Every dollar is now an integer of cents
We migrated the claim, remittance, and wallet spine off floating-point dollars and onto integer cents — and the compiler-invisible unit change surfaced three latent 100x bugs that were already in the tree.
The split-brain the audit found
Our combined-build audit flagged a money spine that spoke two units at once. The claim and remittance columns — totalCharge, billed, amountPaid, amountDenied, patientResponsibility, and Remittance.paidAmount — were Float dollars. Meanwhile every newer module (estimates, the WORM ledger, the underpayment sentry, PaymentTransaction) already stored integer cents. That is not a cosmetic inconsistency. A value read from Claim.amountPaid (dollars) and a value read from the ledger (cents) are both number to TypeScript. A crossed wire between them is a silent 100x error that the compiler will never catch.

● Exercise A: Can you print the part of the integer-cents migration write-up starting with "Every dollar is" and going on through "will never catch."?
● Exercise B: In the integer-cents migration write-up, what type were the claim and remittance columns stored as before the migration?
● Exercise C: Could you go on with the integer-cents migration write-up from the point where it stops?

● Dataset excerpts:
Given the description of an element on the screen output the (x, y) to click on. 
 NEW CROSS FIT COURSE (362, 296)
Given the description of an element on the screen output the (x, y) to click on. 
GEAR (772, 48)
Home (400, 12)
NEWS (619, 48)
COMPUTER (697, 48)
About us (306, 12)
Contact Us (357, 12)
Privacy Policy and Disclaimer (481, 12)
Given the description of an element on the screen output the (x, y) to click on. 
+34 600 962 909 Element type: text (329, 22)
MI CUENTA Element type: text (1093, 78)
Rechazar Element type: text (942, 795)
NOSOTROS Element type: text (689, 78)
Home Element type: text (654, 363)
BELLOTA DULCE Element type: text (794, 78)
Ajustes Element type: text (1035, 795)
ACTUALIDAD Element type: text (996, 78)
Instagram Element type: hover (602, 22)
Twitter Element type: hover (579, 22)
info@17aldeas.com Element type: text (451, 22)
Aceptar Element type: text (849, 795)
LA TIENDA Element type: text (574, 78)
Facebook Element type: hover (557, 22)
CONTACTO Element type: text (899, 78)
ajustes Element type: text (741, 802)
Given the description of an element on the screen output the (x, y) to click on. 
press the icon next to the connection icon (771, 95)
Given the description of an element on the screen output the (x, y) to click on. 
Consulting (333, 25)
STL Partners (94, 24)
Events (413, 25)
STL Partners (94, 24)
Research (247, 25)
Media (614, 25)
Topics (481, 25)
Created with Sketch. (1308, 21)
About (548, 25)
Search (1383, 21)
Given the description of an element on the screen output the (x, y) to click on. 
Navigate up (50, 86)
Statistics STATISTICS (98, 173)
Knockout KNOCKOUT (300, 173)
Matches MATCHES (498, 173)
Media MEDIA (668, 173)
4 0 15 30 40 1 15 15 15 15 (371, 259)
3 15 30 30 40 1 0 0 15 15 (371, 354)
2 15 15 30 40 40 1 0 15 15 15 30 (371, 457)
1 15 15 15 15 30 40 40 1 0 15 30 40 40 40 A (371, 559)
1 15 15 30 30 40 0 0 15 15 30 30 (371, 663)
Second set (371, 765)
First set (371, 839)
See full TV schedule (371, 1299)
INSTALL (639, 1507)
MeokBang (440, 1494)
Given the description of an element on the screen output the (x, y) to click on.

● Response area A:
Every dollar is now an integer of cents
We migrated the claim, remittance, and wallet spine off floating-point dollars and onto integer cents — and the compiler-invisible unit change surfaced three latent 100x bugs that were already in the tree.
The split-brain the audit found
Our combined-build audit flagged a money spine that spoke two units at once. The claim and remittance columns — totalCharge, billed, amountPaid, amountDenied, patientResponsibility, and Remittance.paidAmount — were Float dollars. Meanwhile every newer module (estimates, the WORM ledger, the underpayment sentry, PaymentTransaction) already stored integer cents. That is not a cosmetic inconsistency. A value read from Claim.amountPaid (dollars) and a value read from the ledger (cents) are both number to TypeScript. A crossed wire between them is a silent 100x error that the compiler will never catch.

● Response area B: Float dollars.

● Response area C:
Two real defects, not one
The first is float drift. ProviderWallet.lifetimeEarnings/lifetimeFees and Claim.amountPaid are incremented repeatedly — settlement credits, corrected-ERA re-posts. Repeated floating-point addition accumulates representation error and diverges from the cent-true PaymentTransaction rows that are supposed to be the truth. The second is unit ambiguity: dollars and cents are indistinguishable at the type level, so the split-brain was one refactor away from a hundredfold mispayment at all times. We did ProviderWallet first as a self-contained pilot — worst drift, fewest read sites — before touching the wider claim spine.
Rename so the compiler enumerates every consumer
A blind Float->Int swap with a *100 backfill is unsafe precisely because the unit change is invisible to tsc. So we didn't do a silent swap — we renamed the seven columns to a *Cents Int suffix. That forces the compiler to enumerate all 134 consumer sites across 25 files. No silent misses. Four partitioned agents fixed the sites under one strict units convention, then a reconciliation pass swept the out-of-scope dollar-native consumers. Storage is integer cents end-to-end; conversions now live ONLY at true dollar boundaries.
// Writes from dollar sources (API input, ClaimLine.charge sums)
totalChargeCents: Math.round(dollars * 100)
// Reads for dollar output (837P EDI, scrubber, human display)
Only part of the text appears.